Streaming Databases - the future
Streaming World
We live in the world where streaming has started to be a serious part of building distributed applications. In this ecosystem we face a lot of innovation at open source including such frameworks like Apache Spark/Storm/Flink, Kafka/Samza or proprietary services such AWS Lambda and Google’s DataFlow.
Every single serious application needs some kind of data storage in order to store results and get them back later. Thought, there is one thing that seems to be very constant at this field - MONOPOL of RDBMs (Relational Database Management Systems).
In typical software developer mindset these solutions seems to exists as the only one even though they often do not fit to application requirements! 🤷
In this artcile I’m going to cover a little bit different model - streaming database. Ever hear about such?
Data Stream Management System (DSMS) 🕵️
In typical RDBMs we load needed data which are stored in atomic transactional way and after than perform some subsequent queries to analyze what we want.
However, try to imagine the class of applications which have to deal with constant contiguous load of new data and do analysis of whem in time they arrive to system. Once the result is computed we present it in real time (also incrementaly storing in table/archive). Financial systems, network monitoring, server logs monitoring, traffic intensity and many more - systems with massive load. Minimalization of latency is crucial here and relying on RDBM system can lead to serious bottlenecks.

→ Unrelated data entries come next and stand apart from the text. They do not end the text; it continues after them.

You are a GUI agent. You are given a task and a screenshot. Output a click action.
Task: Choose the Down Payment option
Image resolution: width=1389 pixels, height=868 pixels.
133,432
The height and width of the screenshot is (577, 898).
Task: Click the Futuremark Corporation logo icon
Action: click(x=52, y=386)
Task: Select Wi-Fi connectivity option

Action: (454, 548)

Contigous, dynamic, changing over time set of new data - this is what we call STREAM.
First term is coined. Next one that goes in pair is Continuous Queries.

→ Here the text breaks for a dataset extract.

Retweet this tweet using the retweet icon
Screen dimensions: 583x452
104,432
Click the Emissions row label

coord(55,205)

STREAM model and Continuous Queries
So how exactly such databases work?
Continuous queries expect to working until they are deleted from system on coming contiguous stream of data (potentially ifinit). They do its work every single time new data arrives to system (not when client make requests). Client simply register itself and listen for generated results on the fly.
Current projects
Most of them are done by Academia world but either are no longer supported or were just a playground for new ideas. I’m a fan of promising PipelineDB which is an extension of Postgres database adding CQL (continous query language; extension of SQL) for handling streaming data. Worth to mention is also Kafka Streams which is build on top of Kafka distributed queue.
Summary
Streaming programming is getting more and more attention. However, from perspective of databases its still something new and not very popular as it should be - lack of comercialization and too much pinned on RDBMs in typical developers mindset. 🦄